For the past year, I’ve worked at a Burger King in Tampa, Florida, making $9 an hour. Taxes are taken right out of my paycheck like they are for most people in America.
But Burger King doesn’t want to pay its fair share. Burger King wants to be seen as an All-American brand, and it is happy to benefit from taxpayer subsidies. But when it comes time to give back to the nation that has made them among the top fast-food chains in the world, Burger King is doing everything it can to get out of paying its fair share of taxes.
I just read that a new business deal could get Burger King and its owners out of paying $1.2 billion in U.S. taxes. Apparently, Burger King and its largest shareholders have a scheme to dodge hundreds of millions in U.S. taxes over the next four years. The key to it is that they bought a doughnut company in Canada called Tim Hortons, and now Burger King is using that purchase to claim that the whole Burger King empire is really a Canadian corporation and not American at all. This move could help Burger King avoid almost $400 million in U.S. taxes and save its main owners another $800 million.
Let’s do some math real quick. I make $9 an hour. For simplicity’s sake, I’ll be generous and say I work 40 hours a week. (Hardly any fast-food workers are scheduled for a full 40-hour work week, which is why so many of us need to work a second or third job to get by.) That’s $360 a week—just under $19,000 a year before taxes. I need food stamps and Medicaid to support my two kids. I’m not the only one. Because pay is so low, a lot of Burger King workers have to rely on public benefits just to survive. All in all, it adds up to around $356 million that taxpayers pay each year to help feed Burger King workers because our pay is so low.

* Exercises *
1: Substitute "Orlando" for "Tampa" and write out the Burger King tax essay starting with "For the past" and going on through "share of taxes.".
2: In the Burger King tax essay, why do so many fast-food workers need a second or third job? Answer in one to three sentences.
3: Continue the Burger King tax essay from the point where it stops.

* Data excerpts *
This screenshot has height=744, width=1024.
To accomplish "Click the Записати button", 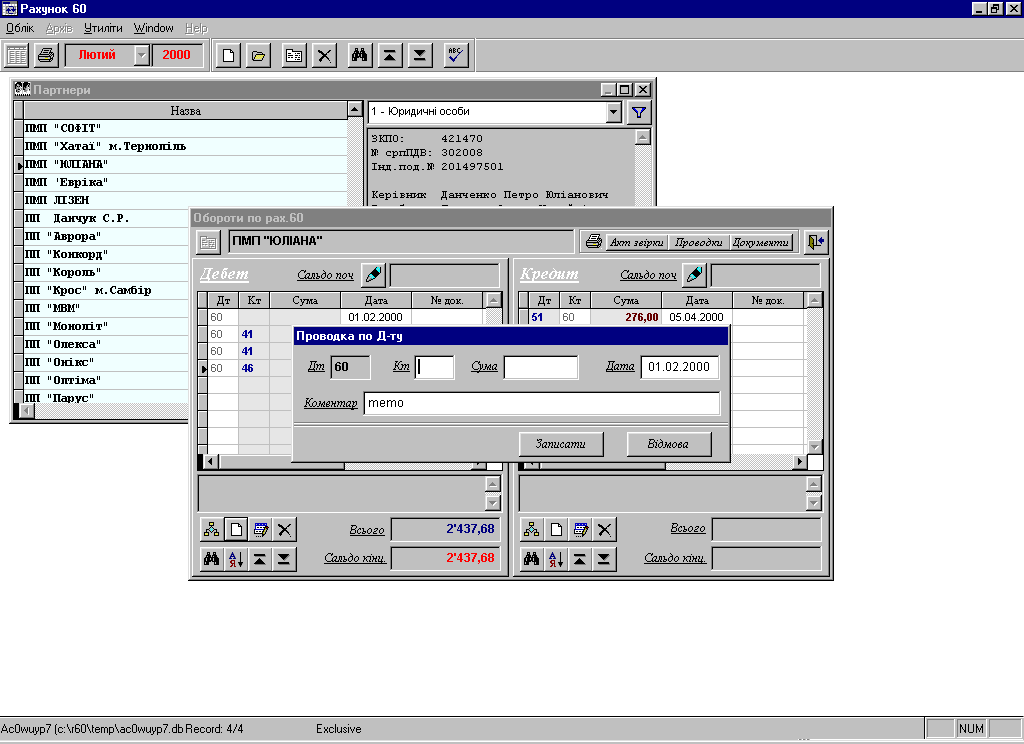I will pos(561,444).
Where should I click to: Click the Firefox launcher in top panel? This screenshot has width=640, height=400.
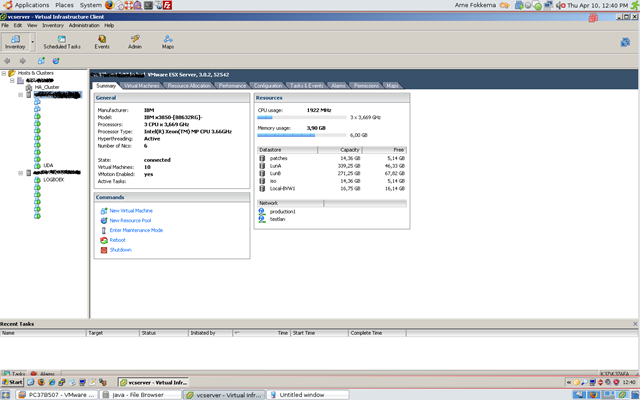tap(110, 5)
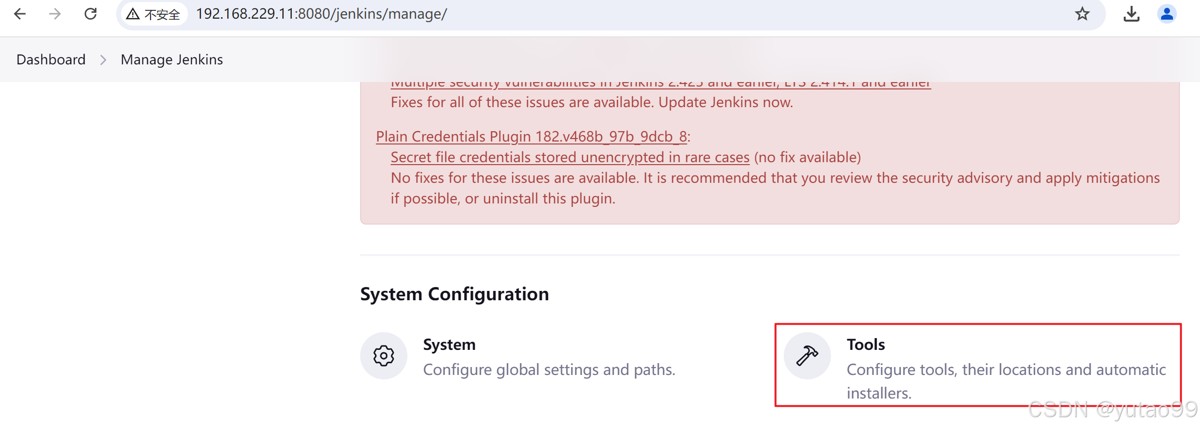Click the breadcrumb chevron after Dashboard

click(x=103, y=60)
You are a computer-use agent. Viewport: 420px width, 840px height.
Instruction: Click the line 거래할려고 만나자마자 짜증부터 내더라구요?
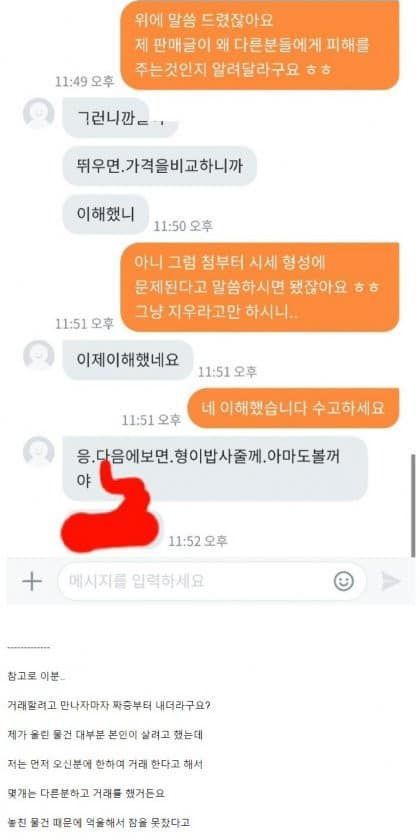click(109, 705)
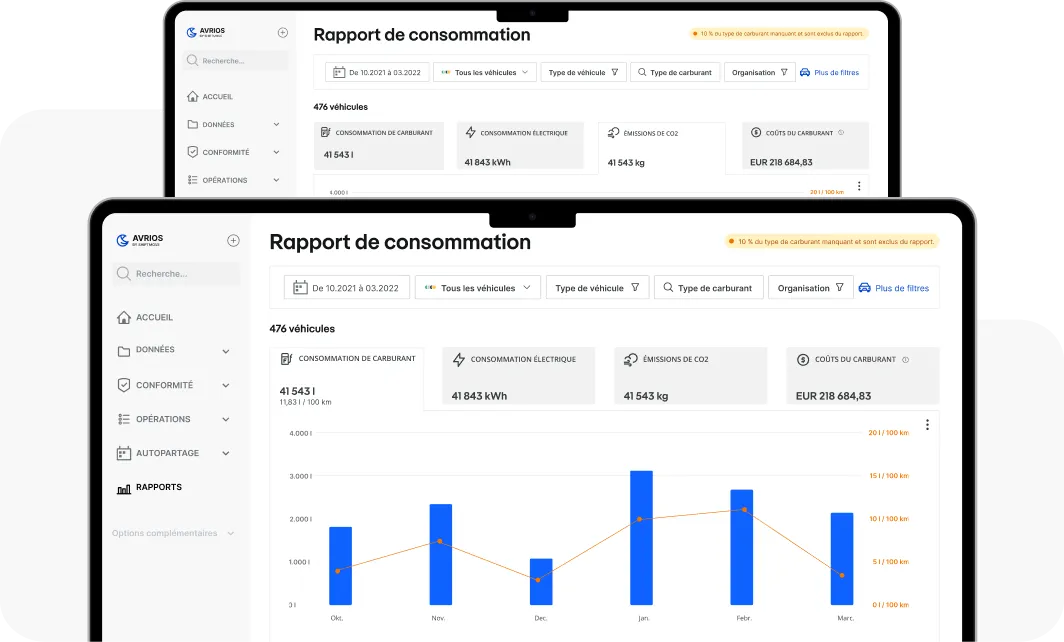This screenshot has height=642, width=1064.
Task: Click the carburant manquant warning banner
Action: pyautogui.click(x=830, y=241)
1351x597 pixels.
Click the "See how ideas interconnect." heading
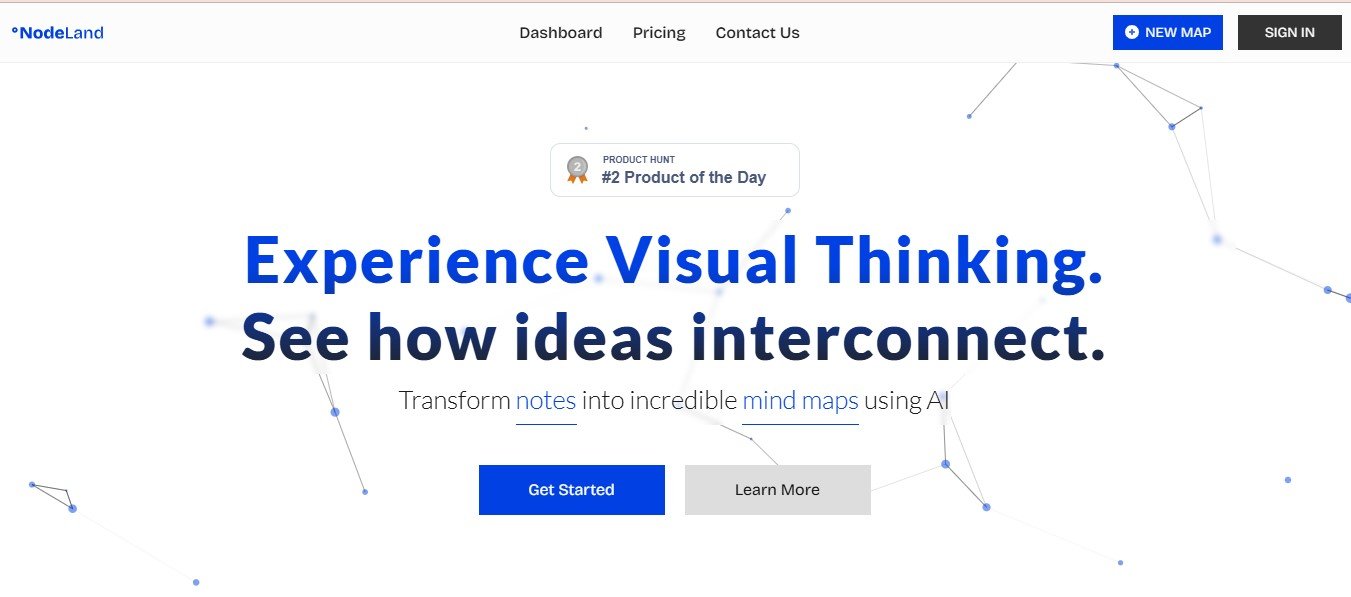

* Exercise responses *
1:
For the past year, I’ve worked at a Burger King in Orlando, Florida, making $9 an hour. Taxes are taken right out of my paycheck like they are for most people in America.
But Burger King doesn’t want to pay its fair share. Burger King wants to be seen as an All-American brand, and it is happy to benefit from taxpayer subsidies. But when it comes time to give back to the nation that has made them among the top fast-food chains in the world, Burger King is doing everything it can to get out of paying its fair share of taxes.

2: Hardly any fast-food workers are scheduled for a full 40-hour work week, so many of them need a second or third job to get by.

3:
Have you ever heard of something so ridiculous? I feed people for a living. I work for an incredibly rich company. But I can’t afford to feed my family, so American taxpayers just like me are footing Burger King’s bill.
Not only is Burger King taking money from taxpayers, but now that it's Canadian, it's not even going to pay back into the system. It’s like the shareholders have taken a giant vacuum cleaner and are just sucking hundreds of millions of taxpayer dollars and depositing them straight into the bank accounts of a few billionaires. Doesn’t really seem fair.
What all this means is that Burger King will continue to market itself as an American brand when it comes to making money off U.S. consumers and taxpayers, but when tax time rolls around, the Burger King and its major owners will be singing "O Canada."
As for me, I have joined a movement of other fast-food workers who want companies like Burger King to be responsible to their employees and the people they serve. We want them to pay their workers $15 an hour and respect our right to form a union without retaliation. Better wages would lift a lot of Burger King’s workers out of poverty, and mean that we wouldn’t need to rely on food stamps to feed our families. And we want the company to pay its fair share of taxes like its employees already do.